MINHA RELAÇÃO COM AS LETRAS
Existe algo mágico e de profunda comunhão que me une às letras.
Elas chegaram cedo a minha vida, desavisadamente, com independência e exclusividade. Não que outras pessoas não sejam letradas, mas afirmo sem medo que aquelas eram diferentes, singulares, à parte das cartilhas, distantes dos bancos colegiais, a ponto de me invadirem antes mesmo que eu conhecesse escola. Mistério? Mito? Miragem? Não tenho respostas, apenas a certeza de que sem elas não vivo.
É bem diferente me relacionar com essas eclosões e implosões que por milhares de estrofes se traduzem. É como dialogar comigo mesmo, dizer a mim o que a voz da consciência não é capaz ou não se propõe falar. Sua viagem não se limita à lucidez presumida, não se detém nas teias da moral e ignora o que seja medo de meus íntimos realismos.

— O que fazer 1 —
Devolva cada linha da listagem em que aparece a palavra "dropdown".
O trecho e a listagem não têm nenhuma ligação entre si.

— Listagem fornecida —
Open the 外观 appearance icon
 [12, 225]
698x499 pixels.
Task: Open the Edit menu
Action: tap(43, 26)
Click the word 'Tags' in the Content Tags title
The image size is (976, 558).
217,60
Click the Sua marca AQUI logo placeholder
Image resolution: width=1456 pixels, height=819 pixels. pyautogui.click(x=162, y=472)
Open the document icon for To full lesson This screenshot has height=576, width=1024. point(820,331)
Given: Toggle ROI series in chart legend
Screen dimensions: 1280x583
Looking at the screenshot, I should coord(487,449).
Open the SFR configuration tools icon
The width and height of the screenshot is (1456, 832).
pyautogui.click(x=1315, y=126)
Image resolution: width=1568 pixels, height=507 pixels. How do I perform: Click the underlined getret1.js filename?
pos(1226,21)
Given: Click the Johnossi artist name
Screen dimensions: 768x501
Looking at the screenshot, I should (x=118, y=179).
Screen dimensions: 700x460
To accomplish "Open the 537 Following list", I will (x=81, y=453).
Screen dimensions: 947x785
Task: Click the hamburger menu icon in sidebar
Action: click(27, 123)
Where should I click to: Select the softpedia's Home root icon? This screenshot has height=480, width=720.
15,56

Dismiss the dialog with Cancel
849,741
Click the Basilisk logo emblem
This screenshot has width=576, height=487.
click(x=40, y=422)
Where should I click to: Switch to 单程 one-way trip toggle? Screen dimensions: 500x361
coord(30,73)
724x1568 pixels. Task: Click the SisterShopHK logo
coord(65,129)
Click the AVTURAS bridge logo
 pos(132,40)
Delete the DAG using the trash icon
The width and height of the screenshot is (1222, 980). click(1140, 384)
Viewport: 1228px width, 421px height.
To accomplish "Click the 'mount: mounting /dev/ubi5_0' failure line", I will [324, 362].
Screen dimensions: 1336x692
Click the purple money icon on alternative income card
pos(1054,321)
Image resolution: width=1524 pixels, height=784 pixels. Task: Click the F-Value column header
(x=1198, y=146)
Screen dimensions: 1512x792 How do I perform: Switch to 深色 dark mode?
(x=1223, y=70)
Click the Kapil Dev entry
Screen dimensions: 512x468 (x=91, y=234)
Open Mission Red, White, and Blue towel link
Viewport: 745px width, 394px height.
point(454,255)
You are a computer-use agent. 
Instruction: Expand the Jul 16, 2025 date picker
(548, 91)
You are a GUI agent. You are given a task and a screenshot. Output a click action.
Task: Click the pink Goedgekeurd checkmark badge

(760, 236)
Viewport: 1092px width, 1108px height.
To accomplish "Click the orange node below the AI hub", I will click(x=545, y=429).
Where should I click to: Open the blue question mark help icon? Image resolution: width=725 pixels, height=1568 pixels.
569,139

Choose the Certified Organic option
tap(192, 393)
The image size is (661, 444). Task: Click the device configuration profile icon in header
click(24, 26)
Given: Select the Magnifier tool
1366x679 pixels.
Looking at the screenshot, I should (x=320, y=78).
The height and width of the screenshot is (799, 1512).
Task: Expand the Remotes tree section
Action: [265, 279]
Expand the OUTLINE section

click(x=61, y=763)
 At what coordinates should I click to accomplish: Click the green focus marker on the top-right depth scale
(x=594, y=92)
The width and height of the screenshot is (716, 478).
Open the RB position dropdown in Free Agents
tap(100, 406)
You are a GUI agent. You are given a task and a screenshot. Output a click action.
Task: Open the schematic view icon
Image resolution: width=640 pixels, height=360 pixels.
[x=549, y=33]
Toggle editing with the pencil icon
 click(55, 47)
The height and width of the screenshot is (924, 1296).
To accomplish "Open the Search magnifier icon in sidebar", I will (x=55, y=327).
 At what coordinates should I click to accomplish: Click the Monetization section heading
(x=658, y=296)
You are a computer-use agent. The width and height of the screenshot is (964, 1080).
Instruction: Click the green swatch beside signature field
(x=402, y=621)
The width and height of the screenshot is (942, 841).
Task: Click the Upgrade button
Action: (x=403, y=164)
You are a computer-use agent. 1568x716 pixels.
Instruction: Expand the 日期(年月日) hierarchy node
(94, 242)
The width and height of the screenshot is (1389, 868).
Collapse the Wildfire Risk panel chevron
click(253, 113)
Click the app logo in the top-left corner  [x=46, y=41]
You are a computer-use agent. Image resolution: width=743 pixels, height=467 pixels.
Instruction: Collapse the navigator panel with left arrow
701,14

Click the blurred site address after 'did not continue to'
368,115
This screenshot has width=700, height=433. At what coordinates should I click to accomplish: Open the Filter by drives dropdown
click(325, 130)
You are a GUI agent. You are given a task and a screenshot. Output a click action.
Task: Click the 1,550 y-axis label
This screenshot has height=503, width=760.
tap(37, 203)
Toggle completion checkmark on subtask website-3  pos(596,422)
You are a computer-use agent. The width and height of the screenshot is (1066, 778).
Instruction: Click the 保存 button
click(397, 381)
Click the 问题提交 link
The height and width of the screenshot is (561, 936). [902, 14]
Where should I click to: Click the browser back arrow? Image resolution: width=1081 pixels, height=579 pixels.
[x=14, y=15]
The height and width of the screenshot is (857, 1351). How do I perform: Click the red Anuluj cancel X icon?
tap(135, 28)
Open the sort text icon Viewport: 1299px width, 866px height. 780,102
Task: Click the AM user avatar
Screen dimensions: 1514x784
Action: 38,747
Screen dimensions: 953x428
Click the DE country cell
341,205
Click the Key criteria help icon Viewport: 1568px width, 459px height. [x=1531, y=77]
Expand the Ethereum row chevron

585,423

— O que fazer 2 —
Retome o trecho sobre a relação com as letras logo depois da última frase e continue a escrita.

— Resposta certa 1 —
Open the RB position dropdown in Free Agents
This screenshot has width=700, height=433. At what coordinates should I click to accomplish: Open the Filter by drives dropdown

— Resposta certa 2 —
As minhas letras são meu baluarte, meu forte seguro, onde não somente me escondo das sombras entranhadas ao terror, como também contra-ataco os dardos da infelicidade que tenazmente me assedia.
Estar com elas ou mesmo nelas é mergulhar em impenetráveis invólucros que blindam minha alma desses intermináveis fascículos de decepção e desengano. Elas não mentem pra mim e nem eu para elas. Nem sempre são inteligíveis à ótica externa, poucas vezes são compreendidas pelo modo fútil com que alguns se aventuram a traduzi-las e mesmo quando soam desconexas e vazias para uma grande multidão, estão, em verdade, gritando preciosidades para a única platéia que de fato lhes interessa: eu mesmo!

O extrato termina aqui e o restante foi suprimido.